= To do =
All lines holding the word "Enable" should be located in the records and copied.

= Data supplied =
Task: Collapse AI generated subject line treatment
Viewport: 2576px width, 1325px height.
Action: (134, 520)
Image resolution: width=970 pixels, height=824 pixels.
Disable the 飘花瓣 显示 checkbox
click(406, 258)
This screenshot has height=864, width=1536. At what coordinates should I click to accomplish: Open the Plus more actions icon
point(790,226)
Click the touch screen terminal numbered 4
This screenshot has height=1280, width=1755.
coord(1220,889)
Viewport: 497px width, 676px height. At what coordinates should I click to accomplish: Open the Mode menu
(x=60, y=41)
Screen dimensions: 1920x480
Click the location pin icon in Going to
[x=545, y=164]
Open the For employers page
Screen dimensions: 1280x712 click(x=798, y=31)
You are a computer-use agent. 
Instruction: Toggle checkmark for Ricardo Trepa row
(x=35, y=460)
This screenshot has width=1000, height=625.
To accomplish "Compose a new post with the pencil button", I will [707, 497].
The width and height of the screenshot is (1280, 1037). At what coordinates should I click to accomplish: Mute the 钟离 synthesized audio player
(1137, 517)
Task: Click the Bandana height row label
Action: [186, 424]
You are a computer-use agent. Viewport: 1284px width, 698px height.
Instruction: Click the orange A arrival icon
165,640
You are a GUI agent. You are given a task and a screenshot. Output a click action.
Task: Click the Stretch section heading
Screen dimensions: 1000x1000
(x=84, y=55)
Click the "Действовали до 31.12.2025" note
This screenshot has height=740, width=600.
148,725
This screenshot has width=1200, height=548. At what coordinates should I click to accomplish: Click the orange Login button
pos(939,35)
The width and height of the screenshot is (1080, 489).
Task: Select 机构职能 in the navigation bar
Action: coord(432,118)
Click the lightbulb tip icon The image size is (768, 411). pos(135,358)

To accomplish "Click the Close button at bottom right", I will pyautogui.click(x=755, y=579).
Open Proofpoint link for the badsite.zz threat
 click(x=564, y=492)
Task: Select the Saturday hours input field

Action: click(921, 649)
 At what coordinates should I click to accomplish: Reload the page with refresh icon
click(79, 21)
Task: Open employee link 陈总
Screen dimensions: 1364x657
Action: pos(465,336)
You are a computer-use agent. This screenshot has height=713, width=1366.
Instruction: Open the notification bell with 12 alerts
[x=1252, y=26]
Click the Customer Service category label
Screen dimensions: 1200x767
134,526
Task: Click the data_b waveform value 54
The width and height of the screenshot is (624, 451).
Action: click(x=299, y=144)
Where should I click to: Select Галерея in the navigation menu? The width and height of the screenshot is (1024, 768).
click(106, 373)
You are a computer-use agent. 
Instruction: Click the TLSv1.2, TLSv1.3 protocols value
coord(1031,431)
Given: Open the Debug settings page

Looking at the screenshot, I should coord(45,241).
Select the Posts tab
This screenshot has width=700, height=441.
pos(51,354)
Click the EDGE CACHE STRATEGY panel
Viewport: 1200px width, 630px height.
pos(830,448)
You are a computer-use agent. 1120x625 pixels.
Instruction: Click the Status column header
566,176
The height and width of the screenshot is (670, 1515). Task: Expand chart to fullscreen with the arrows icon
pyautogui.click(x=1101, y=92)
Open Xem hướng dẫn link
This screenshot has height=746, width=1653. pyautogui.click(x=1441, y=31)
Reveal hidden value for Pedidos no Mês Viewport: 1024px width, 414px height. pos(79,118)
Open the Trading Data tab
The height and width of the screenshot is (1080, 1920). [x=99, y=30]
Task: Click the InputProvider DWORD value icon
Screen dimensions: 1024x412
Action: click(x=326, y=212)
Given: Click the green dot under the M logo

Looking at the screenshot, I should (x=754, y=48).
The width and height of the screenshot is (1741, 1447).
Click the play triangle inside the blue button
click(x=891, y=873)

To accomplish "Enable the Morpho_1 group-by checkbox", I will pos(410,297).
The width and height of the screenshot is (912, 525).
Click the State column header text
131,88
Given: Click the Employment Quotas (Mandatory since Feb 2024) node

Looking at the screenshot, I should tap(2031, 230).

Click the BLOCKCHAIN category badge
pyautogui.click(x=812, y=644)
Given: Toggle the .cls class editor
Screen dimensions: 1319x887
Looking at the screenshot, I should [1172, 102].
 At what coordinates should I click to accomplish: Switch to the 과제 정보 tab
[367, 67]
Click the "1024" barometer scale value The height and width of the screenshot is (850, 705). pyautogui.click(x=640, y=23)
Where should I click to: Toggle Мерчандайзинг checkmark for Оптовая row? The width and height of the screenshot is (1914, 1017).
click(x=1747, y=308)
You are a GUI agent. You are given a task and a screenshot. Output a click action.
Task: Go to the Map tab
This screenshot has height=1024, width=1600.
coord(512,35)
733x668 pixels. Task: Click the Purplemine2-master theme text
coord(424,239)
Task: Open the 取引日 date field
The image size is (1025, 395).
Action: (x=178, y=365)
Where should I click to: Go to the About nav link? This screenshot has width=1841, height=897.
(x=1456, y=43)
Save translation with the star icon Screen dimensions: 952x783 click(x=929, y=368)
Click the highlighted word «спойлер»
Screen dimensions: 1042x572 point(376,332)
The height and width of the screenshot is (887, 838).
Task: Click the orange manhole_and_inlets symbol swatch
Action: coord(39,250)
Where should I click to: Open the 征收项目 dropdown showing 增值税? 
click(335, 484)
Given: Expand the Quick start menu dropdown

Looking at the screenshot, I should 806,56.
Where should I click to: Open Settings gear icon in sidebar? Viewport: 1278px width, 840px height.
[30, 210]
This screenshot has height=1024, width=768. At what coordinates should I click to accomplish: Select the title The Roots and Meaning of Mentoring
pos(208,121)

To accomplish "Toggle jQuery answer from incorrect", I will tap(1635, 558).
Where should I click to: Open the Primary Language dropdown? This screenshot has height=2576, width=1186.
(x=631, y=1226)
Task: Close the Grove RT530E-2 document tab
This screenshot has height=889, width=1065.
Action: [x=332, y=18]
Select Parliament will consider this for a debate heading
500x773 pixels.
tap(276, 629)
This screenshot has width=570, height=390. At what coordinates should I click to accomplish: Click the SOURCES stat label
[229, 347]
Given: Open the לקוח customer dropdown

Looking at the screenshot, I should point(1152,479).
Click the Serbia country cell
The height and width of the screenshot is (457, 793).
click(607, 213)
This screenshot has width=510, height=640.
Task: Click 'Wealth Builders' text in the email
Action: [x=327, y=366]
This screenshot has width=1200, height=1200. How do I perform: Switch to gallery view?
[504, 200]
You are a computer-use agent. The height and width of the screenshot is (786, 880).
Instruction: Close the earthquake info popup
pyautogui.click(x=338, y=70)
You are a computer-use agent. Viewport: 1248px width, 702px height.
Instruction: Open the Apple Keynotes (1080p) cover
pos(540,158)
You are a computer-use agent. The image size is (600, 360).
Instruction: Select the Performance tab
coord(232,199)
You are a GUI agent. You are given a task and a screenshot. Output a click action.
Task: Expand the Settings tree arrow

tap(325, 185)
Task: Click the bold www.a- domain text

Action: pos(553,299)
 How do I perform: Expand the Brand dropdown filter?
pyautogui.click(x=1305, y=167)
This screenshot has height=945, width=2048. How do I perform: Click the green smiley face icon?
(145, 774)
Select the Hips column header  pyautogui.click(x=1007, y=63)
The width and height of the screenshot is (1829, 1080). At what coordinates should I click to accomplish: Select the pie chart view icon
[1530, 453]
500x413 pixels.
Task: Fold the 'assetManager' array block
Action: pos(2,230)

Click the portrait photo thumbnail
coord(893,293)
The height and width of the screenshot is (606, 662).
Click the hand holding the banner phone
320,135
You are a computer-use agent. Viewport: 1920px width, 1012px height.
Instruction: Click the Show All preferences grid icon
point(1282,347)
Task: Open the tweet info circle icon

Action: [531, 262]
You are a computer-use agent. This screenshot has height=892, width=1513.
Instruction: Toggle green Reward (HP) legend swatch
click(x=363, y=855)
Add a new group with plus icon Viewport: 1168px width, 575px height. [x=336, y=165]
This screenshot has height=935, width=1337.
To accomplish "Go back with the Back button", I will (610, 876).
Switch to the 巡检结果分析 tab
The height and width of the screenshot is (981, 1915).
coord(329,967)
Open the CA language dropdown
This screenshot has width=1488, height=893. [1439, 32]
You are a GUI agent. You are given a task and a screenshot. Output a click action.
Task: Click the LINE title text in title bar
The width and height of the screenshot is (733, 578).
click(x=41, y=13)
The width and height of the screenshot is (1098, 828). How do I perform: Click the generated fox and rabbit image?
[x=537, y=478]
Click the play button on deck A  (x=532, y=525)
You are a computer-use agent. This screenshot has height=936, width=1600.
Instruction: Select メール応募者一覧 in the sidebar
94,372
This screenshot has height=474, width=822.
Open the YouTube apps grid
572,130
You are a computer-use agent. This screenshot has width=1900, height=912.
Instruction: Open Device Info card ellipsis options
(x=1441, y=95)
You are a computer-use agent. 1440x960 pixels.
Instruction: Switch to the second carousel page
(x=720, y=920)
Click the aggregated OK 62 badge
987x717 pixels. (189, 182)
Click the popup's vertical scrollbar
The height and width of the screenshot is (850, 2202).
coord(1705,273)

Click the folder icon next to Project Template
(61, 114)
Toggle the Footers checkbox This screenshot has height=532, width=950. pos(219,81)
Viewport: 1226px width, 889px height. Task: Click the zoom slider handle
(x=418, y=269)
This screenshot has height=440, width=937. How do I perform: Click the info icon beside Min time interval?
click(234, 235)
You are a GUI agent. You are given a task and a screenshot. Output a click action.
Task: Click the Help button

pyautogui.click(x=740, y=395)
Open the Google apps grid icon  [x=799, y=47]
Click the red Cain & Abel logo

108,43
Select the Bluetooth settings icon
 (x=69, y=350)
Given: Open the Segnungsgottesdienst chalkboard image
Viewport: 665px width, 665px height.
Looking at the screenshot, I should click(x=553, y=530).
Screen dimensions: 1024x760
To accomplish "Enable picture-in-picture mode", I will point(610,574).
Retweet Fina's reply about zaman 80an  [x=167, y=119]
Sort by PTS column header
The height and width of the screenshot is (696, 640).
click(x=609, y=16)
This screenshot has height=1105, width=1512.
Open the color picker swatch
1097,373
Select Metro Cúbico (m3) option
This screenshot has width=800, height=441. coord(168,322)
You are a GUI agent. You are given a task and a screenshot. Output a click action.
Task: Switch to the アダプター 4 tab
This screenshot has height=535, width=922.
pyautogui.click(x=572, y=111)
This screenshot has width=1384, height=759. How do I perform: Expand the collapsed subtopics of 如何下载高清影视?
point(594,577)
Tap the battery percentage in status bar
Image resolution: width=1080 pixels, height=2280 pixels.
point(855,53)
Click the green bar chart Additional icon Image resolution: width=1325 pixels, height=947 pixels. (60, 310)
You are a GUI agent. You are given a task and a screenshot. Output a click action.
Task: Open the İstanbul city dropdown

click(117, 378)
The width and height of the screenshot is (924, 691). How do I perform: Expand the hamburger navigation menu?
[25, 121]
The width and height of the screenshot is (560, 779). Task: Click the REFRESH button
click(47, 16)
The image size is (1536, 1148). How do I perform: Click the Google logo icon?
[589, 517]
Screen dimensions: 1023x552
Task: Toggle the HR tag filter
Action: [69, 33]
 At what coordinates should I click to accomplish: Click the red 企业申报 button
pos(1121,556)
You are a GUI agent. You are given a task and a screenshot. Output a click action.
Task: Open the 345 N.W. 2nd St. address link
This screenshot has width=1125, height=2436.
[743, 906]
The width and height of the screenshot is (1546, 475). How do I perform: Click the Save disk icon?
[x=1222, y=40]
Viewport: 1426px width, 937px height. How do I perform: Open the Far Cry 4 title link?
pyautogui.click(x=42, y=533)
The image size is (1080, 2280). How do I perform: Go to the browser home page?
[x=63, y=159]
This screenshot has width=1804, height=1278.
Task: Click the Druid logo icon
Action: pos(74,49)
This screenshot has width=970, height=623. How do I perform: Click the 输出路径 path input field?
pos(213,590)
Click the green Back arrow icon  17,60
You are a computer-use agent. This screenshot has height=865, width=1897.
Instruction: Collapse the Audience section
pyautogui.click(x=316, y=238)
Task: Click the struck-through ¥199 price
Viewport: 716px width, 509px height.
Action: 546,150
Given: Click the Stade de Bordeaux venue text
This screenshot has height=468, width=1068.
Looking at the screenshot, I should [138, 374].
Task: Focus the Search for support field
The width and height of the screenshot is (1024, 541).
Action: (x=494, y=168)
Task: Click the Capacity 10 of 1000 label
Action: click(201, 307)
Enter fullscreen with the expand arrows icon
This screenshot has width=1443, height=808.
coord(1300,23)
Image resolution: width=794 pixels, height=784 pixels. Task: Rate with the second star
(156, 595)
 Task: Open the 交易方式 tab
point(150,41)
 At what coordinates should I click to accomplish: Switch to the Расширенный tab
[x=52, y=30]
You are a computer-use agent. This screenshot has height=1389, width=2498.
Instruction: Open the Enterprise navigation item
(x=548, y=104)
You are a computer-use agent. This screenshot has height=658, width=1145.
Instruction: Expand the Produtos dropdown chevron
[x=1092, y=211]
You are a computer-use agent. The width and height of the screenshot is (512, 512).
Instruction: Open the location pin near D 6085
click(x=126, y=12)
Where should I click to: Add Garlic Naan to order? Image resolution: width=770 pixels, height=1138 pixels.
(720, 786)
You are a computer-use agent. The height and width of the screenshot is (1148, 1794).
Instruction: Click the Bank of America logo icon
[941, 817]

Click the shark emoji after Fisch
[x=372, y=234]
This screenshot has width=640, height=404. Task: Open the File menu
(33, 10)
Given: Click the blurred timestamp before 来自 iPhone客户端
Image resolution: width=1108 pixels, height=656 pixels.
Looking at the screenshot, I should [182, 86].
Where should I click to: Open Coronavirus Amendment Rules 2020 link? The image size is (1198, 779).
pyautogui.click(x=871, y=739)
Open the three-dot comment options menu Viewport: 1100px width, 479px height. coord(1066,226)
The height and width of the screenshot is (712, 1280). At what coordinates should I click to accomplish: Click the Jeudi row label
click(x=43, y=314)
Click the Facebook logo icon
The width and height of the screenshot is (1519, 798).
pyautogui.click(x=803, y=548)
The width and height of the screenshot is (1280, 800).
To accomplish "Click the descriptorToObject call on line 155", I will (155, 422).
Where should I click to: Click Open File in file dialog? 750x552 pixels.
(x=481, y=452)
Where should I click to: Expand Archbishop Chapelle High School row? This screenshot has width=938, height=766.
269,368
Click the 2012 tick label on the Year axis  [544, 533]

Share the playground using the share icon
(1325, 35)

= Answer space =
To accomplish "Enable the Morpho_1 group-by checkbox", I will pos(410,297).
To accomplish "Enable picture-in-picture mode", I will point(610,574).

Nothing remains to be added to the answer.